» ASSIGNMENT
Copy every record exactly. Nothing may be skipped.

» WORKING DATA
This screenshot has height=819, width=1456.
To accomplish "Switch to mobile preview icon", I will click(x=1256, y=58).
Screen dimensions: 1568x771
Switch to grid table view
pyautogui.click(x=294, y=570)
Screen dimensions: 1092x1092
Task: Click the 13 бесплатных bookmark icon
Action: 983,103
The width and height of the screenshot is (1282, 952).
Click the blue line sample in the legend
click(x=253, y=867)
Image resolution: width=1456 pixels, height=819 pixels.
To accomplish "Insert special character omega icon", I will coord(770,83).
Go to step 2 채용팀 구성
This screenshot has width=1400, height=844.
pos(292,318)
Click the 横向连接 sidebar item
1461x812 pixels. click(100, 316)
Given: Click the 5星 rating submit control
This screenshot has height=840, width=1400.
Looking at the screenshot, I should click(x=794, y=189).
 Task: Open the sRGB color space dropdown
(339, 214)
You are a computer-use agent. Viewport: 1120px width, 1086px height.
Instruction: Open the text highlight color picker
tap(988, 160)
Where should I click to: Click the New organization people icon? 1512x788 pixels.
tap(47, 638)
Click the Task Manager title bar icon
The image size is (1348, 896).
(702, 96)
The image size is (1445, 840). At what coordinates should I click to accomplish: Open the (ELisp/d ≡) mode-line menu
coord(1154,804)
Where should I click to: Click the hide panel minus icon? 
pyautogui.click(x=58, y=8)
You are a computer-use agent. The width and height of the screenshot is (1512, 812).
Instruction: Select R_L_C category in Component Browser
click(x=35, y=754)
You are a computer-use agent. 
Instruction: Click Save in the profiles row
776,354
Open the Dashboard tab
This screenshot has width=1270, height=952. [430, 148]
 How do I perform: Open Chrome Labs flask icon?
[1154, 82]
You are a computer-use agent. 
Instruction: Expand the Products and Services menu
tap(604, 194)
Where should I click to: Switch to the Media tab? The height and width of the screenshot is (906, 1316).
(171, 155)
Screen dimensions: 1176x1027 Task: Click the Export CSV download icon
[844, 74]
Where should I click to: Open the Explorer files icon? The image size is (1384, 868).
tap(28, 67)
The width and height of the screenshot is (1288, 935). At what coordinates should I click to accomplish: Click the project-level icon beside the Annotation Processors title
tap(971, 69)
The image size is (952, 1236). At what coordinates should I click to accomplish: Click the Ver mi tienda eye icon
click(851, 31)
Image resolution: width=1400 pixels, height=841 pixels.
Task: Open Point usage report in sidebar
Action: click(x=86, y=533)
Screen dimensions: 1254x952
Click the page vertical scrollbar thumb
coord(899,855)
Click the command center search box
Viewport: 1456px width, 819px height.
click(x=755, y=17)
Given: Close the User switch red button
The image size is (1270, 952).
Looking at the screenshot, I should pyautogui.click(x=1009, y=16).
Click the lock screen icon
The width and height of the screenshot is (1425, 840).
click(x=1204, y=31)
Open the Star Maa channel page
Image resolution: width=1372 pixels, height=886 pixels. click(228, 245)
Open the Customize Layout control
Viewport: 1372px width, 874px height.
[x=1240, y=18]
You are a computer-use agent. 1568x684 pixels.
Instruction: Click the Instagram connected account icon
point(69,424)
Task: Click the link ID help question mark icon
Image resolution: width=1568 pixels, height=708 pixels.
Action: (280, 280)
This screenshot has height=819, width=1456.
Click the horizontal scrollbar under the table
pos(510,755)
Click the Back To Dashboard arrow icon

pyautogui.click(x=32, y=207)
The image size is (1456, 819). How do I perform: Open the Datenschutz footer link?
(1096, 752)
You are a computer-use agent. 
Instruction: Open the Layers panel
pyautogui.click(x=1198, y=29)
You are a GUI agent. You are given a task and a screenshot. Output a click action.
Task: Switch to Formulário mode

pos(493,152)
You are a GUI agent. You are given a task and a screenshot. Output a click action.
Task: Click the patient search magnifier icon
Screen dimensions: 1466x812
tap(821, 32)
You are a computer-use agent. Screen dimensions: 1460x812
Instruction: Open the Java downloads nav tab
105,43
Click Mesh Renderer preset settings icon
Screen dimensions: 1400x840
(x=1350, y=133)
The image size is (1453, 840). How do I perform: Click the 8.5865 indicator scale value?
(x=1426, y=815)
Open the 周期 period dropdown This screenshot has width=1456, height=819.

» RESPONSE TO THE TASK
This screenshot has height=819, width=1456.
To accomplish "Switch to mobile preview icon", I will click(x=1256, y=58).
Screen dimensions: 1568x771
Switch to grid table view
pyautogui.click(x=294, y=570)
Screen dimensions: 1092x1092
Task: Click the 13 бесплатных bookmark icon
Action: 983,103
The width and height of the screenshot is (1282, 952).
Click the blue line sample in the legend
click(x=253, y=867)
Image resolution: width=1456 pixels, height=819 pixels.
To accomplish "Insert special character omega icon", I will coord(770,83).
Go to step 2 채용팀 구성
This screenshot has width=1400, height=844.
pos(292,318)
Click the 横向连接 sidebar item
1461x812 pixels. click(100, 316)
Given: Click the 5星 rating submit control
This screenshot has height=840, width=1400.
Looking at the screenshot, I should click(x=794, y=189).
 Task: Open the sRGB color space dropdown
(339, 214)
You are a computer-use agent. Viewport: 1120px width, 1086px height.
Instruction: Open the text highlight color picker
tap(988, 160)
Where should I click to: Click the New organization people icon? 1512x788 pixels.
tap(47, 638)
Click the Task Manager title bar icon
The image size is (1348, 896).
(702, 96)
The image size is (1445, 840). At what coordinates should I click to accomplish: Open the (ELisp/d ≡) mode-line menu
coord(1154,804)
Where should I click to: Click the hide panel minus icon? 
pyautogui.click(x=58, y=8)
You are a computer-use agent. The width and height of the screenshot is (1512, 812).
Instruction: Select R_L_C category in Component Browser
click(x=35, y=754)
You are a computer-use agent. 
Instruction: Click Save in the profiles row
776,354
Open the Dashboard tab
This screenshot has width=1270, height=952. [430, 148]
 How do I perform: Open Chrome Labs flask icon?
[1154, 82]
You are a computer-use agent. 
Instruction: Expand the Products and Services menu
tap(604, 194)
Where should I click to: Switch to the Media tab? The height and width of the screenshot is (906, 1316).
(171, 155)
Screen dimensions: 1176x1027 Task: Click the Export CSV download icon
[844, 74]
Where should I click to: Open the Explorer files icon? The image size is (1384, 868).
tap(28, 67)
The width and height of the screenshot is (1288, 935). At what coordinates should I click to accomplish: Click the project-level icon beside the Annotation Processors title
tap(971, 69)
The image size is (952, 1236). At what coordinates should I click to accomplish: Click the Ver mi tienda eye icon
click(851, 31)
Image resolution: width=1400 pixels, height=841 pixels.
Task: Open Point usage report in sidebar
Action: click(x=86, y=533)
Screen dimensions: 1254x952
Click the page vertical scrollbar thumb
coord(899,855)
Click the command center search box
Viewport: 1456px width, 819px height.
click(x=755, y=17)
Given: Close the User switch red button
The image size is (1270, 952).
Looking at the screenshot, I should pyautogui.click(x=1009, y=16).
Click the lock screen icon
The width and height of the screenshot is (1425, 840).
click(x=1204, y=31)
Open the Star Maa channel page
Image resolution: width=1372 pixels, height=886 pixels. click(228, 245)
Open the Customize Layout control
Viewport: 1372px width, 874px height.
[x=1240, y=18]
You are a computer-use agent. 1568x684 pixels.
Instruction: Click the Instagram connected account icon
point(69,424)
Task: Click the link ID help question mark icon
Image resolution: width=1568 pixels, height=708 pixels.
Action: (280, 280)
This screenshot has height=819, width=1456.
Click the horizontal scrollbar under the table
pos(510,755)
Click the Back To Dashboard arrow icon

pyautogui.click(x=32, y=207)
The image size is (1456, 819). How do I perform: Open the Datenschutz footer link?
(1096, 752)
You are a computer-use agent. 
Instruction: Open the Layers panel
pyautogui.click(x=1198, y=29)
You are a GUI agent. You are given a task and a screenshot. Output a click action.
Task: Switch to Formulário mode

pos(493,152)
You are a GUI agent. You are given a task and a screenshot. Output a click action.
Task: Click the patient search magnifier icon
Screen dimensions: 1466x812
tap(821, 32)
You are a computer-use agent. Screen dimensions: 1460x812
Instruction: Open the Java downloads nav tab
105,43
Click Mesh Renderer preset settings icon
Screen dimensions: 1400x840
(x=1350, y=133)
The image size is (1453, 840). How do I perform: Click the 8.5865 indicator scale value?
(x=1426, y=815)
Open the 周期 period dropdown This screenshot has width=1456, height=819.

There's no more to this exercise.